**SELECTED TEXT:**
══════════

First, traditional assessments consist of fixed forms comprising a set of items. This may not be appropriate in a learning context in which the strengths and weakness of different learners can be harnessed to present the learner with more appropriate items for their skill level. One way to administer an adaptive set of items, rather than a fixed form, proposed by Lord (1977), is to administer an item which would maximize the Fisher information given the current estimate of a learner’s ability. Selecting the item which maximizes the Fisher information is an efficient way to select an item as maximizing the Fisher information is equivalent to minimizing the lower bound of the variance of the ability estimate. This method serves the goal of testing, which is to efficiently estimate an individuals ability and, however, requires a large pool of items.

Although adaptive item administration is a key feature of a learning system, models which utilize a unidimensional representation of ability, such as the standard IRT model, are incapable of inferring what aspects of the material the individual has mastered or not mastered. Multidimensional IRT (MIRT) extends IRT to allow for a multidimensional ability parameter (Reckase 1972). In the multidimensional 4PL (MD-4PL), the ability parameter and the discrimination parameter are expanded to be k dimensional \(\varvec{\theta }_p = (\theta _{p1},\ldots ,\theta _{pk})^\mathbf {T}\) and \({\mathbf {a}}_i = (a_{i1},\ldots ,a_{ik})^\mathbf {T}\) with the following IRF:

$$\begin{aligned} P(Y_{pi}=1 | \varvec{\theta }_p, {\mathbf {a}}_i, \beta _i, c_i, d_i)=c_i+(d_i - c_i)\dfrac{\exp {({\mathbf {a}}_i^\mathbf {T}\varvec{\theta }_p+\beta _i)}}{1+\exp {({\mathbf {a}}_i^\mathbf {T}\varvec{\theta }_p + \beta _i)}}. \end{aligned}$$

In Eq. (2), \(\beta _i\) is labeled an item intercept and is related to the item difficulty. This model is able to estimate a more complex construct rather than just a unidimensional estimate of a learners ability. It is important to note that this formulation of MIRT is compensatory. This means that a high ability in one dimension of the multidimensional \(\varvec{\theta }_p\) can compensate for low ability in the other dimensions. Non-compensatory MIRT has also been defined (Sympson 1978).

Finally, several extensions to traditional IRT have been proposed to allow for ability to be time dependent (to be able to fit longitudinal learning data). Extensions that have been published include extensions of MIRT that allow for longitudinal data (Embretson 1991); state space modeling approaches that have been used to model attitudinal changes (Martin and Quinn 2002) and growth in reading ability (Wang et al. 2013); a deterministic moment-matching method to estimate dynamic ability with real-time continuously streaming data (Weng 2017); and a multidimensional state-space approach (Ekanadham and Karklin 2017). Additionally, two comprehensive theses have been written which introduce several dynamic IRT models (van Rijn 2008; Studer 2012). A simple example of a dynamic IRT model (in the state-space modeling approach) is as follows:

$$\begin{aligned} \text {System equation: }&\quad \theta _{p,t} = \theta _{p,t-1} + \epsilon _{p,t}\end{aligned}$$
$$\begin{aligned} \text {Observation equation: }&\quad P(Y_{pit}=1|\theta _{pt},b_i) = \dfrac{\exp (\theta _{pt} - b_i)}{1 + \exp (\theta _{pt}-b_i)}. \end{aligned}$$

This is a dynamic extension of the 1PL model, where \(\theta _{pt}\) represents person p’s ability at time t. The various models mentioned in the literature above vary on the specific form of these equations and how the parameters are estimated.

══════════

**INFORMATION SHOWN:**
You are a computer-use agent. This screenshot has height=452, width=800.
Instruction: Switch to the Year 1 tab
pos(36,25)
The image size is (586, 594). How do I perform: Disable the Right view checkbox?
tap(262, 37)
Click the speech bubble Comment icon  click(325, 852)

══════════

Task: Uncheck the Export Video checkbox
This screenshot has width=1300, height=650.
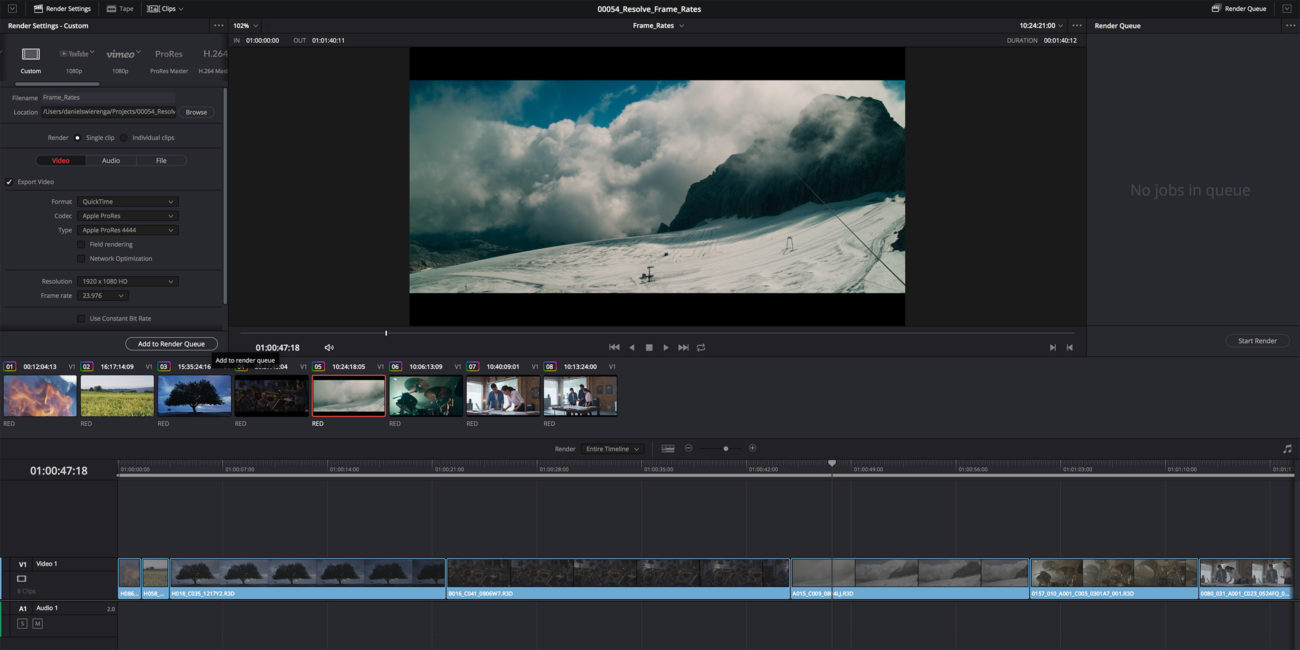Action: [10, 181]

══════════

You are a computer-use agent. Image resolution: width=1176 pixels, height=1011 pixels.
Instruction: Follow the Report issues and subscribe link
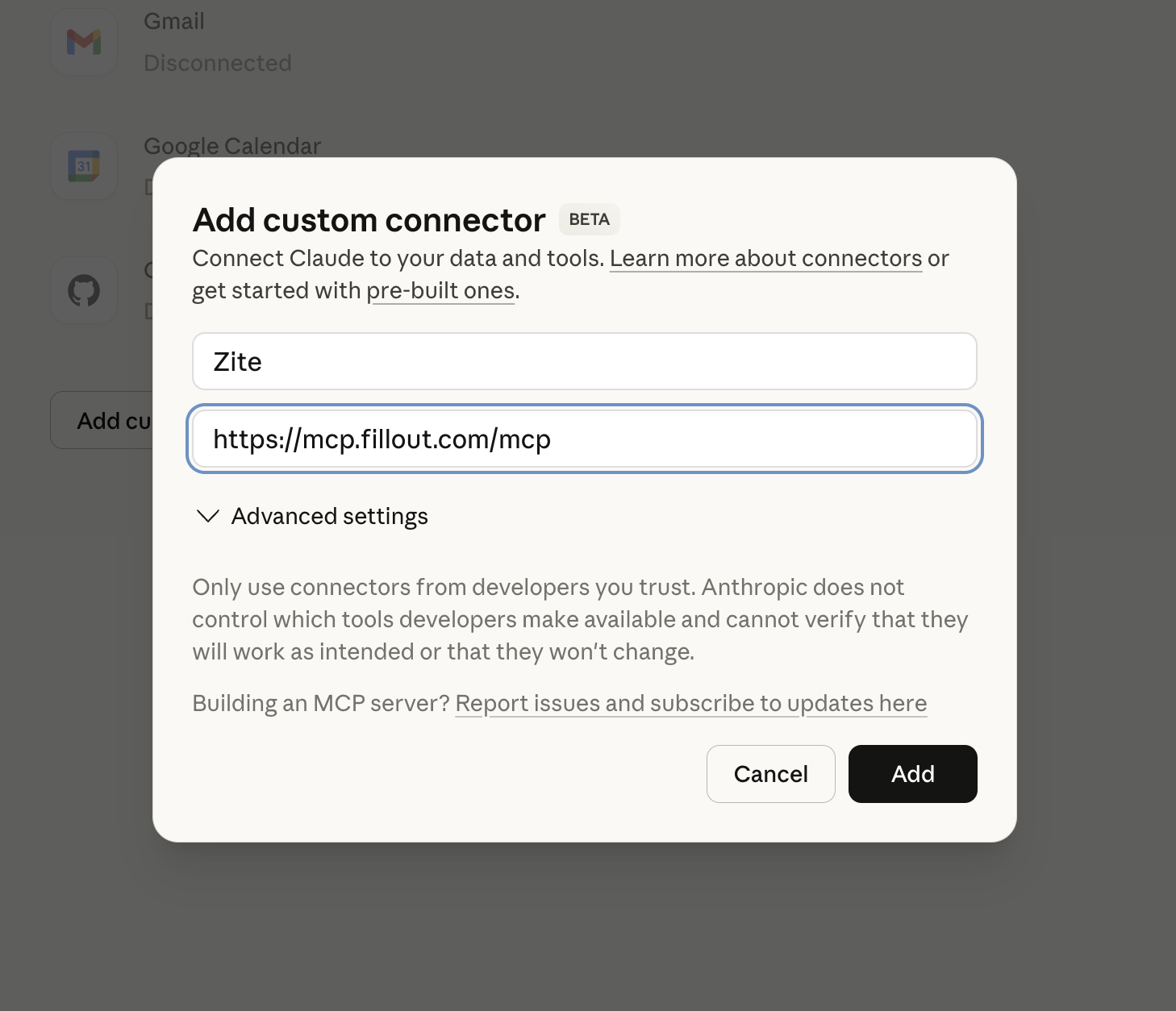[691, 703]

══════════

**THE REQUEST:** Carry the passage on item response theory forward from its final sentence. The rows have no connection to the passage on item response theory.

**REPLY TO THE TASK:**
Another extension of IRT that accounts for longitudinal data comes from the learning data modeling literature. These extensions include the Additive Factor Analysis (AFM) (Cen et al. 2006) and the Performance Factor Analysis (PFA) (Pavlik et al. 2009) models. These models extend IRT to longitudional data by dropping the requirement of conditional independence for the same items. Instead the dependence is modeled by linear factors involving the number of attempts on the item along with other factors. These models and more complex versions have been shown (Maclellan et al. 2015) to consistently outperforming BKT across 5 data sets in better prediction via cross-validation.

4 Criticisms of BKT and IRT for learning systems

The core issue with both BKT and IRT is their lack of a placeholder for education in the model. Although the BKT model can estimate the rate at which learning occurs through the parameter \(\pi _{{\ell }k}\) and the IRT model is capable of estimating the learning that has occurred (i.e., the student’s faculties) through the ability parameter \(\theta _p\), there is no component in either model to denote teaching or education that is occurring to the learners, nor how differences in teaching lead to differences in learning outcomes (IRT), or the learning process (BKT).

The BKT model is basically a ballistic model, where the learning process is closer to firing a cannon, with the path being almost entirely determined by the initial conditions (i.e., parameters), than it is to flying a plane, with a pilot (i.e., education) steering and changing the course of the plane as needed. This is one way in which education interacts with assessment and learning. Education can be seen as setup up the canon (e.g., a system powered by BKT), firing it (i.e., having learners go through the system answering questions and fitting the BKT parameters), seeing where the cannon ball lands (i.e., interpreting and analyzing the resulting BKT parameters), and then reconfiguring the system and doing it all over to optimize some criterion. We believe that this process should be made more holistic, with the effects of education incorporated into the model.

IRT models on the other hand are inherently cross-sectional, and the aim to explain observed differences in what has been learned. Such models, however, have little to offer in explaining how these observed differences came into existence, or what measures could reduce or alter them.

Furthermore, there is a requirement that the skills in the BKT model (and assignment/tagging of particular items to skills) need to be done apriori. One could argue that this process serves as a sort of placeholder for education to some extent. However, this aspect is quite removed from the model itself and may be arbitrary. It is possible to forego this issue by considering each unique set of problems to be its own “skill”. This can then be used as a proxy mapping for knowledge components and the BKT model can be fit to the data. This allows one to identify the BKT learning rate parameters without skill tags at the expense of external validity (you cannot describe what the skills are without consulting content experts) and some degree of overfitting (it is unlikely that you have as many unique skills as unique problem sets in most learning environments).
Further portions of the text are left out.